Bleeding Hearts for Green Roofs on Valentine‘s Day?

Green Team at Green Roof Technology, - Monday, February 11, 2013

by Jorg Breuning

As beautiful as the Greek name sounds, Dicentra eximia is relatively undiscovered by the Sedum-blinded Green Roof plants experts and by the yearning LEED point collectors. The beautiful flower is native Genus to Northeast United States and Asia that comes in many “faces” (Species and several cultivars).

Dicentra eximaThis plant won’t survive in full sun but will thrive on moisture retaining partially or fully shaded roofs with in a FLL-certified green roof growing media with depths around 3-5 inches.

Leaves are finely divided and gray-green, growing from the base of the plant.

Flowers are pink and bloom in tight clusters at the top of leafless, fleshy stems above the leaves from mid-spring to autumn. The four petals are connected at the base. The two outer petals are pouched at the base and bent back at the tips. The inner petals are perpendicular to the outer petals and connected at the tip. The pistil is enclosed within the inner petals, and the two stamens are on either side. There are two tiny, triangular, pink sepals above the petals.

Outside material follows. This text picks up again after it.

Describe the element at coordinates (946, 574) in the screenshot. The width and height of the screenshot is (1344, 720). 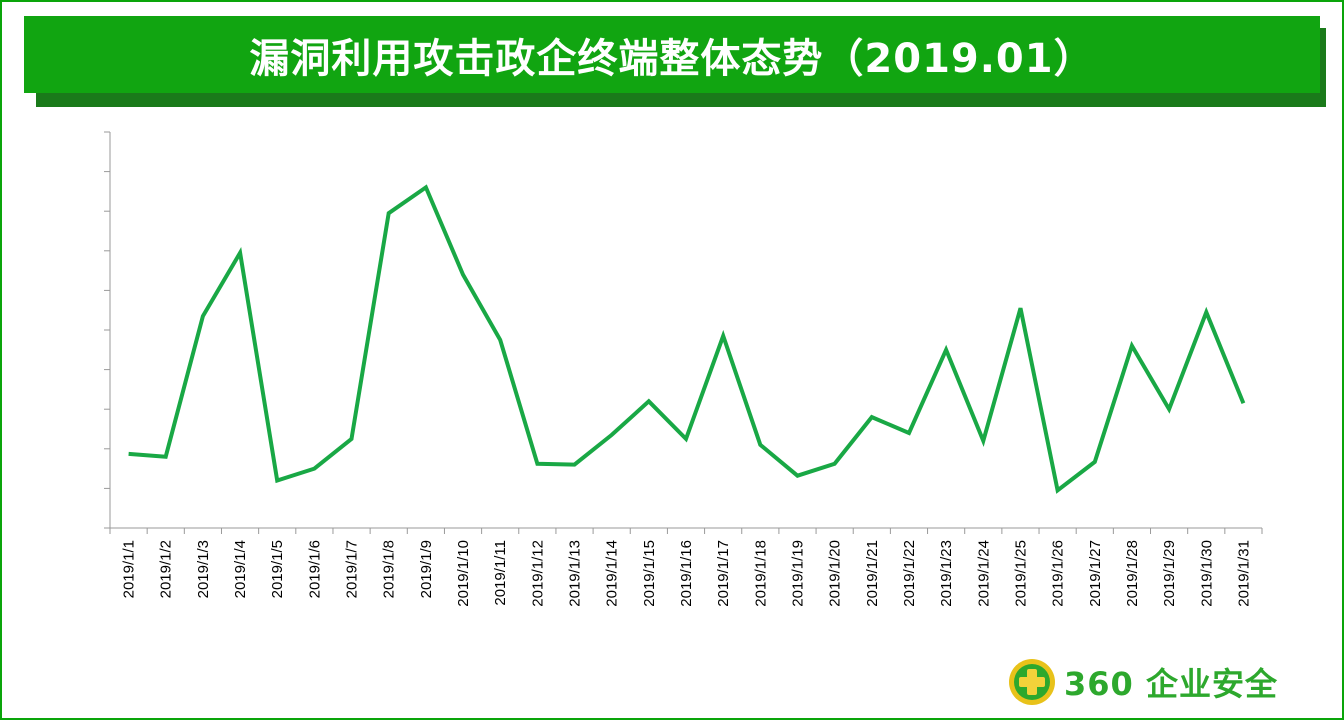
I see `x-tick-label: 2019/1/23` at that location.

Seeds are borne in a plump, pointed pod. They ripen to black while the pod is still green. Each has a white elaiosome (Greek élaion "oil" and sóma "body") that is prized by ants.

Conclusion:

If the ants would have been a litter quicker in the last 150,000 years these plants would have spread over the entire North America already.  However, with green roofs there is a chance to help nature along in this process.